Some open-source NLP tools in TensorFlow

Source: Deep Learning on Medium


Go to the profile of Steve Zheng

Recently, I have spent some time to sort out my previous open-source NLP projects and add documents for them, I’d like to share some of them with you.

Here are some of the TensorFlow tools I built from scratch for NLP experiment & development, you can visit my GitHub overview page for more details.

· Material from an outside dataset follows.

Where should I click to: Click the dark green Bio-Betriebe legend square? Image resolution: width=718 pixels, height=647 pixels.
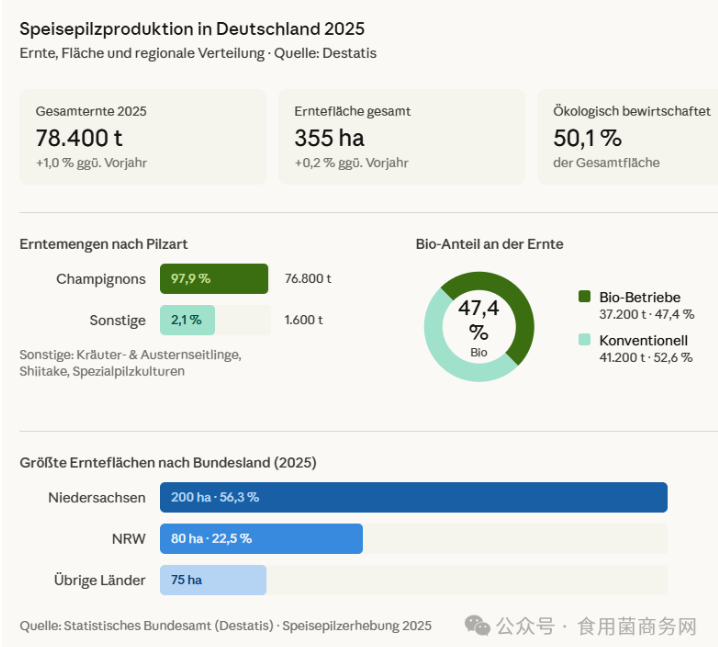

Machine Reading Comprehension (MRC)

  • GitHub: https://github.com/stevezheng23/reading_comprehension_tf
  • Overview: I have re-implemented several MRC models (e.g. QANet, BiDAF, etc.) from scratch, and run some experiments on SQuAD task. More details can be found in GitHub project page
  • Description: Machine reading comprehension (MRC), a task which asks machine to read a given context then answer questions based on its understanding, is considered one of the key problems in artificial intelligence and has significant interest from both academic and industry. Over the past few years, great progress has been made in this field, thanks to various end-to-end trained neural models and high quality datasets with large amount of examples proposed.

Sequence Labeling

  • GitHub: https://github.com/stevezheng23/sequence_labeling_tf
  • Overview: I have re-implemented several sequence labeling models (e.g. Bi-LSTM + Char-CNN + Softmax, Bi-LSTM + Char-CNN + CRF, etc.) from scratch, and run experiments on different tasks, including NER (e.g. CoNLL2003, OntoNotes5) and POS tagging (e.g. Treebank3). More details can be found in GitHub project page.
  • Description: Sequence labeling is a task that assigns categorial label to each element in an input sequence. Many problems can be formalized as sequence labeling task, including speech recognition, video analysis and various problems in NLP (e.g. POS tagging, NER, Chunking, etc.). Traditionally sequence labeling requires large amount of hand-engineered features and domain-specific knowledge, but recently neural approaches have achieved state-of-the-art performance on several sequence labeling benchmarks.

Sequence-to-Sequence (Seq2Seq)

  • GitHub: https://github.com/stevezheng23/seq2seq_tf
  • Overview: I have re-implemented vanilla & attention-based Seq2Seq models from scratch, and run NMT experiments on IWSLT’15 English-Vietnamese task. More details can be found in GitHub page.
  • Description: Sequence-to-Sequence (Seq2Seq) is a general end-to-end framework which maps sequences in source domain to sequences in target domain. Seq2Seq model first reads the source sequence using an encoder to build vector-based ‘understanding’ representations, then passes them through a decoder to generate a target sequence, so it’s also referred to as the encoder-decoder architecture. Many NLP tasks have benefited from Seq2Seq framework, including machine translation, text summarization and question answering.

Language Model

  • GitHub: https://github.com/stevezheng23/language_model_tf
  • Overview: I have re-implemented Bi-directional Language Model (biLM) models from scratch and run LM experiment on Wikipedia corpus. More details can be found in GitHub page.
  • Description: Language modeling is a task that assigns probabilities to sequences of words or various linguistic units (e.g. char, subword, sentence, etc.). Language modeling is one of the most important problem in modern natural language processing (NLP) and it’s used in many NLP applications (e.g. speech recognition, machine translation, text summarization, spell correction, auto-completion, etc.). In the past few years, neural approaches have achieved better results than traditional statistical approaches on many language model benchmarks.